The shooting was one of several involving teenagers within a two-week span that have placed renewed attention on a long-running problem of gun violence and gangs in the state’s third largest city, where the police department has been under scrutiny for its treatment of Black residents. Activists and officials say easy access to guns is contributing to the problem, which has also been exacerbated by the pandemic and its effect particularly on the mental health of minority teens in the city.

Across the United States, shootings involving children and teenagers have increased in recent years, including 2021. A March report from the Children’s Defense Fund found child and teen shooting deaths reached a 19-year high in 2017 and have remained elevated. Black children and teenagers were four times more likely than whites to be fatally shot.

Aurora has seen an increase in Black and Latino families and immigrants from around the world as Denver has grown more expensive in recent years. These families of color have been hit harder health-wise but also economically by the COVID-19 pandemic, contributing to mental health problems, said Maisha Fields, an activist who works with youth and families in the city of about 379,000.

The Nov. 19 shooting started with an argument in the parking lot at Hinkley High School after the truckload of boys arrived. After the initial shots were fired, the pickup drove away, with at least two teens pointing guns from the windows, sending students running in fear, according to police.

Three 16-year-olds were later charged, including the boy who spoke to investigators about the gang fight.

Fields, who is also vice president for organizing for the Brady gun control advocacy group, said the teen's attitude about the need to be armed gave her chills. It reminded her of the callousness that led to her brother, Javad Marshall-Fields, and his fiancé, Vivian Wolfe, being shot and killed in Aurora in 2005 as he was preparing to testify against a man charged in the fatal shooting of his friend at a concert.

Jason McBride, a violence prevention expert who works with teens for the Struggle of Love Foundation in Denver and Aurora, and Aurora City Council member Angela Lawson both said teens have showed them Snapchat posts, where messages disappear, offering guns for sale.

McBride thinks gangs are to blame for much of the problem — not necessarily the organized Crips and Bloods as in previous years, but smaller, loosely affiliated groups of teens who may not be associated with a particular neighborhood but who get into disputes on social media.

Some also create their own untraceable guns using a 3-D printer or by buying and assembling parts purchased online, McBride said.

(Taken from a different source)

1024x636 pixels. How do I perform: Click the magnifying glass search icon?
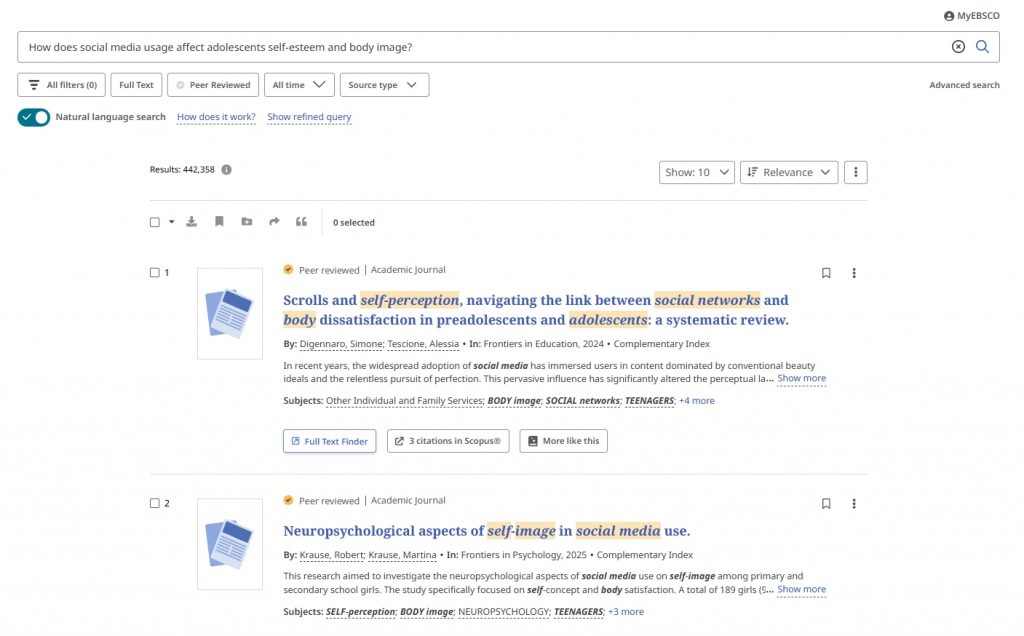pos(982,47)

Generational trauma caused by seeing relatives killed in shootings has also normalized them, he said. And being kept away from school, an escape from problems at home, has strained the mental health of some teens.

McBride said a 16-year-old recently told him he would use bullets if he got into a fight so he would not have to worry about messing up his clothes.

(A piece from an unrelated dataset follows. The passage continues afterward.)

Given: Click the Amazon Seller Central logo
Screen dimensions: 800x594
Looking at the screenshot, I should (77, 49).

“That’s the head space our kids are in,” he said.

While shootings involving teens are not a new problem in Aurora, ones on or near school grounds are unusual, said Kyla Armstrong-Romero, who was president of the city’s school board until stepping down last week after newly elected members took office. She said she hopes the attention given to the shootings near schools will ignite more interest in the work that needs to be done to prevent teen gun violence, which she said has often been underfunded.

Lawson agrees that social media fights and the effect of students being required to stay home last year have contributed to the violence. But she thinks gangs are only part of the reason for shootings.

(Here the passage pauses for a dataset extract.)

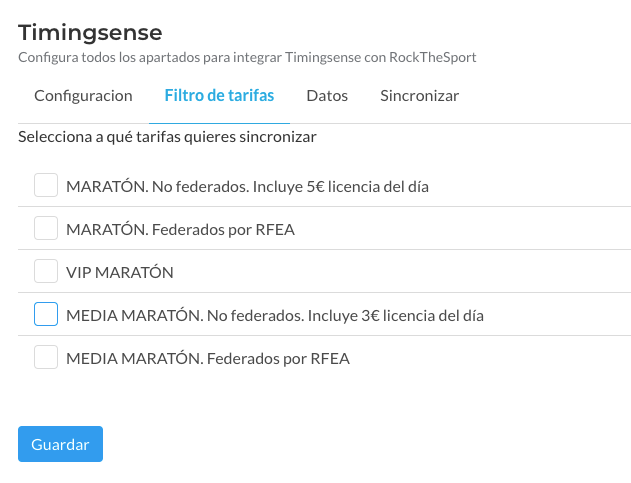
Task: Enable MARATÓN Federados por RFEA checkbox
Action: click(46, 228)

The city’s original anti-gang program ended after its funding — fines from drivers caught on camera going through red lights — disappeared when voters eliminated the cameras in 2018. In April, the city started a new youth violence prevention program funded by an increase in the marijuana sales tax. However, only three of the planned six positions, including one outreach worker, have been filled, Lawson said.

With a $1.1 million budget, the city is in the process of recruiting for the remaining positions, city spokesperson Ryan Luby said. Some of the funding will also support community-led efforts, he said.

Teens in the city also need a dedicated place they can go, possibly one of the city’s recreation centers, where they can participate in organized activities, get access to services including mental health counseling and just talk to others, Lawson said.

Stemming the violence though will also require help from parents, police and the wider community, she said.

“It’s all hands on deck,” Lawson said.